U.S. Rep. William J. Jefferson was apparently quite astonished during an interview in August 2005 at his New Orleans home when asked by FBI Special Agent Timothy Thibault what he had done with "my $100,000."
Just days earlier, the FBI arranged a videotaped money swap with the Louisiana Democrat, who has since been indicted, outside a hotel in northern Virginia.

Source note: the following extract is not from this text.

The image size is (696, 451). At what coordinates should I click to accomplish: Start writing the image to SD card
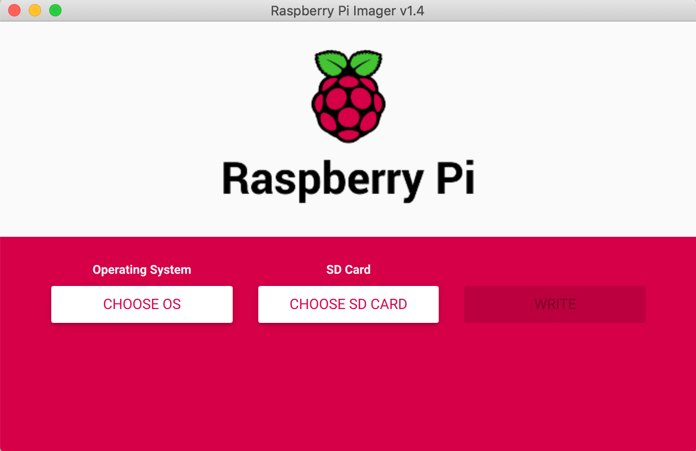(x=555, y=304)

During the interview with two agents, a very surprised Jefferson, after reviewing a DVD of his alleged acceptance of bribe money from a telecommunications businessman working for the FBI, "sunk back onto the couch and, with total dejection, remarked, 'what a waste,'" according to prosecutors in a new government filing.
Agent Thibault informed the congressman that the money came from the FBI. Jefferson responded, "I think I should stop talking with you boys."
The FBI then served Jefferson with a grand jury subpoena for records and advised him they were preparing to execute a warrant authorizing a search of his residence.
Congressman reportedly asked for advice
Jefferson sought advice from the agents as to what he should do. And, according to the court filing, "Jefferson also questioned how his reputation could survive."
After the New Orleans interview, which prosecutors say, "was so civil that Defendant Jefferson's wife and daughter remained asleep upstairs during the entire interview," FBI agents raided his Washington home.
They found $90,000 in the freezer on his F Street home near the Capitol, the money neatly hidden in boxes of frozen food.
According to the FBI inventory list, when agents opened Jefferson's freezer, they found $20,000 wrapped in foil in a Boca Burger box. The cash was separated in two stacks of $10,000 each with "rubber bands around each stack." Boca is known for its vegetarian soy patties.
The FBI found another $20,000 stashed inside a Pillsbury pie crust box. Again, the money was in two $10,000 stacks with rubber bands around each.
And three stacks of money containing $30,000 in total were discovered inside a bag from a local Yes Organic Market. Two more cash stacks, totaling $20,000, were found just wrapped in foil and placed in the freezer.
Jefferson was indicted in June, charged with 16 counts of bribery, money laundering and racketeering.
Lawyer wants trial moved
His lawyer, Robert Trout, has urged the court to move the trial, scheduled for January in Alexandria, Va., to the federal court in Washington, arguing that prosecutors deliberately chose to bring the case in the suburban Washington district because the jury pool is predominantly white.
"There is a convincing showing that the prosecution used forum selection to affect the racial make-up of the jury in this case," wrote Trout in a court filing.
On Friday, prosecutors responded, saying Jefferson's request for a change of venue was "based entirely upon offensive and baseless allegations of racial discrimination."
"Jefferson fails to present to this Court even one scintilla of evidence demonstrating that the decision to prosecute Defendant Jefferson in the Eastern District of Virginia was racially motivated," wrote U.S. Attorney Chuck Rosenberg.
In May 2006, FBI agents, armed with a search warrant, raided Jefferson's congressional office and seized more than a dozen computer hard drives, several floppy disks and two boxes of documents.
A federal appeals court said in August that the FBI violated the Constitution when agents raided Jefferson's office and viewed his legislative documents.
The court wrote, "The review of the Congressman's paper files when the search was executed exposed legislative material to the Executive.
"The Congressman is entitled to the return of documents that the court determines to be privileged," wrote the judges.
U.S. District Judge T.S. Ellis III will decide whether the Louisiana congressman's trial will stay in his Virginia courtroom or be moved elsewhere.